The heart of the Reichstag building is the 24m-high Bundestag chamber, with grey decor and a semicircle of blue seats. A huge eagle on the back wall keeps on eye on the visitors who walk in Sir Norman Foster’s spectacular dome overhead and on the MPs debating below.

In two balconies above their heads, journalists follow brittle Bundestag debates: all scripts, little spontaneity and no chancellor’s questions. Above heads, a large needle extends from the glass dome and extracts the plentiful hot, dead air produced in the chamber to heat the parliament. Think how much money that saves.

The Reichstag is full of hidden curiosities. There’s an interdenominational chapel with a crucifix made entirely of nails, and a pedestal orienting worshippers east to Jerusalem and Mecca. In the cellar is an art installation of brown mailboxes, one for every MP who has ever sat in this building.

"Someone punched a dent in Merkel's box over there," says a passing MP. Behind and below is an infamous name: Adolf Hitler. "Merkel's is damaged, Adolf is untouched," says the MP.


6 Café Einstein
Berlin's government quarter is so spread out that it manages to dissipate any kind of political buzz. The buzziest place in the Berliner Republik, particularly on postelection Monday mornings, is Café Einstein, on the Unter den Linden boulevard. While tourists sit up front, politicians of all colours haggle out deals – and coalitions – in the small back room, with its crisp white tablecloths and shiny brown leather banquettes.

That Café Einstein is an oasis of civilised calm in the Berlin rough and tumble is the legacy of Dieter Wollstein. Once the protocol chief in East Germany's Palace of the Republic, he served for 17 years, until this May, as Einstein's unfailingly polite and faultlessly discreet master of ceremonies. On his watch Einstein has become the political laboratory of the Berliner Republik, where the correct dose of Wiener schnitzel and coffee, combined with careful seating arrangements, can subtly influence the politics of the country.

“Everyone talks to everyone here, regardless of their politics: in the Bundestag they are opponents, but here they are colleagues,” says Wollstein, who has greeted everyone from Kohl to Merkel.

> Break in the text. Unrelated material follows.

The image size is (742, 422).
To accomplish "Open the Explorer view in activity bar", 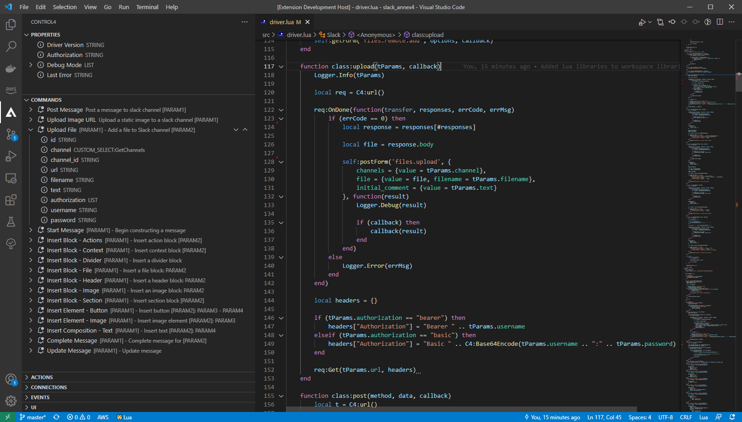I will pyautogui.click(x=11, y=25).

Has Berlin changed German politics? He sees a more hectic and distant style, he says, less friendly and familiar – like the city outside. “I try to be polite to everyone, but I’m often shocked how unfriendly and frustrated people are in Berlin,” said Wollstein, a native of Weimar. “But if people leave Einstein in a better mood than they came in, perhaps our house had a pleasant effect on the unpleasant side of politics in Berlin.”


7 Angela Merkel's flat
Step outside, turn left and battle your way through the huge building site that was once the leafy Unter den Linden boulevard. Take the final left before the River Spree and, opposite the Pergamon Museum, you'll find Angela Merkel's apartment.

Rather than move into an official residence she stayed put in 2005. She is at her sprawling chancellery by 7am and gets home to her modest flat 16 hours later, at about 11pm. Shuttling between pomposity and modesty: perhaps that contrast best sums up the Berliner Republik, 14 years on.